- [Work to do] Rewrite the material from the line with "Given: Click the Correct answer label" up to and including the line with "Action: click(749, 221)", substituting "checkbox" for "radio button" and leaving everything else unchanged.

── Listed entries

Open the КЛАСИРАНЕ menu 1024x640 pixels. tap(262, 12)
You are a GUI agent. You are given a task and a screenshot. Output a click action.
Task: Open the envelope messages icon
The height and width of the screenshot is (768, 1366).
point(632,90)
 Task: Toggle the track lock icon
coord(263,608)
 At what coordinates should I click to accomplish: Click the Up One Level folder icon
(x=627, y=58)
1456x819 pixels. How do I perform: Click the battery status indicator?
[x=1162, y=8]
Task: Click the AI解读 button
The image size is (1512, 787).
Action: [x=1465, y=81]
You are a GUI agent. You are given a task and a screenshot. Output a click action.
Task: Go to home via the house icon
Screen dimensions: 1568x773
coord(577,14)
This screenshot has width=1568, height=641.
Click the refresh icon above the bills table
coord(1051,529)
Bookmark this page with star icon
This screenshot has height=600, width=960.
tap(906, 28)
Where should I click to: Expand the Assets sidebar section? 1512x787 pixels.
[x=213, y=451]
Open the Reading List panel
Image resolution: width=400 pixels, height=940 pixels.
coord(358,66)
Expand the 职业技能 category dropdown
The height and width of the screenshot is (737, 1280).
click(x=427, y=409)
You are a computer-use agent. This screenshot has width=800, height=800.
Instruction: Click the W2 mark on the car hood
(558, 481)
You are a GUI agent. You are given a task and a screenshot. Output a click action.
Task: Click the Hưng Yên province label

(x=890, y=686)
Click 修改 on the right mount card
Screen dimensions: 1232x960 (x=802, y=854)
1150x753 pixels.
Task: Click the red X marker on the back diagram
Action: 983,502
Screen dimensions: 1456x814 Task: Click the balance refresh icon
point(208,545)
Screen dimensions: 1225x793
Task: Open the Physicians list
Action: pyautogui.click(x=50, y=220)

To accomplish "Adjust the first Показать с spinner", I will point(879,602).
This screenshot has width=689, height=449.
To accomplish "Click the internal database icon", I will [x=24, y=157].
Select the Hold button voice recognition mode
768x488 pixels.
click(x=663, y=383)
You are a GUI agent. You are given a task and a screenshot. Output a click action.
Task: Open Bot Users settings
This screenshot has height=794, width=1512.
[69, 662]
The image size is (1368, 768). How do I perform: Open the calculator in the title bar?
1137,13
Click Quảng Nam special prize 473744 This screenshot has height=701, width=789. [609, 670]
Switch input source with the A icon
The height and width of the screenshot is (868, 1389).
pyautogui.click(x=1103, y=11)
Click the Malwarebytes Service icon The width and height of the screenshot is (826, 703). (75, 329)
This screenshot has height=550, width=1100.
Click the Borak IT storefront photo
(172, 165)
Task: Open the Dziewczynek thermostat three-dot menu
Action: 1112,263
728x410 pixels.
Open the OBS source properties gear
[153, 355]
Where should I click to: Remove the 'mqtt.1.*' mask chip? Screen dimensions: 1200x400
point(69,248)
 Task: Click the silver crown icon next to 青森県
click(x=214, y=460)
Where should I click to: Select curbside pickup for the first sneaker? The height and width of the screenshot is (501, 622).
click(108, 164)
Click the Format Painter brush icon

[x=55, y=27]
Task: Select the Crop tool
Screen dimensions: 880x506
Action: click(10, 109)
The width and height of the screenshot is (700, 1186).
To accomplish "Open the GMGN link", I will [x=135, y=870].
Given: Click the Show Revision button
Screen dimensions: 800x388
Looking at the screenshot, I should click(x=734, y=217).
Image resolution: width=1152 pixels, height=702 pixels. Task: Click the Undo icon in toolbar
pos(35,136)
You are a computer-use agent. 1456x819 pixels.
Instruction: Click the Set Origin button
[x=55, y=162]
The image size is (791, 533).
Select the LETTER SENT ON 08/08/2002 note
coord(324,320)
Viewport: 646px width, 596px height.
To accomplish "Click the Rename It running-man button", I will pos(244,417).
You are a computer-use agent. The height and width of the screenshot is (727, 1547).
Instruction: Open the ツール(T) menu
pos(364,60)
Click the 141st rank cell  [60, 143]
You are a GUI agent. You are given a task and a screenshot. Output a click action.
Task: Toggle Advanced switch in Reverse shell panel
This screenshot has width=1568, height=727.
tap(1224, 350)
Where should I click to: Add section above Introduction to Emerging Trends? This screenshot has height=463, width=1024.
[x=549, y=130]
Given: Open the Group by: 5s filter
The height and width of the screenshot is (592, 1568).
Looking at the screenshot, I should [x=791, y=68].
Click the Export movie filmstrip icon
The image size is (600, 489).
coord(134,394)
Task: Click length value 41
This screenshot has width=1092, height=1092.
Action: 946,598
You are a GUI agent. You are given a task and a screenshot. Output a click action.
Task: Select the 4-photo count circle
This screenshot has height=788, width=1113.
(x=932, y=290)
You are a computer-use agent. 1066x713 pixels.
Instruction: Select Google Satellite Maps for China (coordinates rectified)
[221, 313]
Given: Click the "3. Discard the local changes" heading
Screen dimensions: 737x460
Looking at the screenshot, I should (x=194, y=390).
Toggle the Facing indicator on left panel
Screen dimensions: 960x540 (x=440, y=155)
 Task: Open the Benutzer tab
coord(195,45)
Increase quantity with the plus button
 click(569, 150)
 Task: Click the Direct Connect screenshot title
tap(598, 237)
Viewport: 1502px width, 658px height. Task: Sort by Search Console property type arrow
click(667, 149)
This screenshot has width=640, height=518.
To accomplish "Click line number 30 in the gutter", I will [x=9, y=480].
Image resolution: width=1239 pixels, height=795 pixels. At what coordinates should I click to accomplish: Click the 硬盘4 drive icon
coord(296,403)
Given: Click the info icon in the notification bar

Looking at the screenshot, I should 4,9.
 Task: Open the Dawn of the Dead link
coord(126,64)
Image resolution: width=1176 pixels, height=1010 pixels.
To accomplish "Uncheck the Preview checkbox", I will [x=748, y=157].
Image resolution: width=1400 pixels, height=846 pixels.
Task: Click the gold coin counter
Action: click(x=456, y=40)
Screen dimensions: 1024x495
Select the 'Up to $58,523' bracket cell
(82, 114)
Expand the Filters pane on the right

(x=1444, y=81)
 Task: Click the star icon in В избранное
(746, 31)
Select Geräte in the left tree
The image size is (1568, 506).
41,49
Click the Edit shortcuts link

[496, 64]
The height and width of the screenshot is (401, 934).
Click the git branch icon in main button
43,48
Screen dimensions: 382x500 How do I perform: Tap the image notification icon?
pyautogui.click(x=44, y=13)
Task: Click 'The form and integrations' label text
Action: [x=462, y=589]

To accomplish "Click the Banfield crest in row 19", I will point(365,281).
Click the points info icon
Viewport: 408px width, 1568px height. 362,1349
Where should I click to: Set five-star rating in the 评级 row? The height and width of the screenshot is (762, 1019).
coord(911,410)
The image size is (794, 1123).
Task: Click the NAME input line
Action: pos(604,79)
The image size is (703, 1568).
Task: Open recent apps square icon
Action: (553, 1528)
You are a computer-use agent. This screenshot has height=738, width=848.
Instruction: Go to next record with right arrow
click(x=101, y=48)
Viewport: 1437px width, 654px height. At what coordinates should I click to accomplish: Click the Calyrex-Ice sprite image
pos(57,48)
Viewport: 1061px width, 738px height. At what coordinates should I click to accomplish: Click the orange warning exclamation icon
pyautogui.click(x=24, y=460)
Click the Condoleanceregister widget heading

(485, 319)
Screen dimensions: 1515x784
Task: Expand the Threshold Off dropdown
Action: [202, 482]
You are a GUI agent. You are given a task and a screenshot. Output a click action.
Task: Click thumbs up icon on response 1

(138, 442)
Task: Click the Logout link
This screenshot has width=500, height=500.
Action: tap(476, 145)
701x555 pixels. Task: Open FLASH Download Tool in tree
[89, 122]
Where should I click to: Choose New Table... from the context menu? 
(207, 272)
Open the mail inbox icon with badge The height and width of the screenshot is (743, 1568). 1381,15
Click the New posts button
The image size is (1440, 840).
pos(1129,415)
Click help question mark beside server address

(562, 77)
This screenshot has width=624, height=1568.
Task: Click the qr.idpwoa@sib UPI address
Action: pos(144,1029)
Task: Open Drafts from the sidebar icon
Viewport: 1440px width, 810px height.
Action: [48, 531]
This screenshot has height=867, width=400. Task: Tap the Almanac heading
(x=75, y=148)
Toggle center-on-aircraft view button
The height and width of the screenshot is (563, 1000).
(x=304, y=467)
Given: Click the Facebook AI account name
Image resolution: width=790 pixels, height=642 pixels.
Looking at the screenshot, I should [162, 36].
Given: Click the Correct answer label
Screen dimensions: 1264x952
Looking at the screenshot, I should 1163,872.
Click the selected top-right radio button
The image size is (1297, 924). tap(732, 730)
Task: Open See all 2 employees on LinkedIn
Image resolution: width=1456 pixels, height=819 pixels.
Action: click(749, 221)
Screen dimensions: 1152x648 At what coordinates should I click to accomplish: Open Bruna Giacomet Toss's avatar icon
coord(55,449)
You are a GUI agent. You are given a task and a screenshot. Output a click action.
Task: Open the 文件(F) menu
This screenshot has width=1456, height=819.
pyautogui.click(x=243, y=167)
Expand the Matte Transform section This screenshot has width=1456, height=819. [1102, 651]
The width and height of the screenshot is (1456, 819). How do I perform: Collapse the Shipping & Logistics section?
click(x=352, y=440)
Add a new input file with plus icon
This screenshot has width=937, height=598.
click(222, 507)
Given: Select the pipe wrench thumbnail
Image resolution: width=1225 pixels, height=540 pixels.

────

- [Response]
Given: Click the Correct answer label
Screen dimensions: 1264x952
Looking at the screenshot, I should 1163,872.
Click the selected top-right checkbox
The image size is (1297, 924). tap(732, 730)
Task: Open See all 2 employees on LinkedIn
Image resolution: width=1456 pixels, height=819 pixels.
Action: click(749, 221)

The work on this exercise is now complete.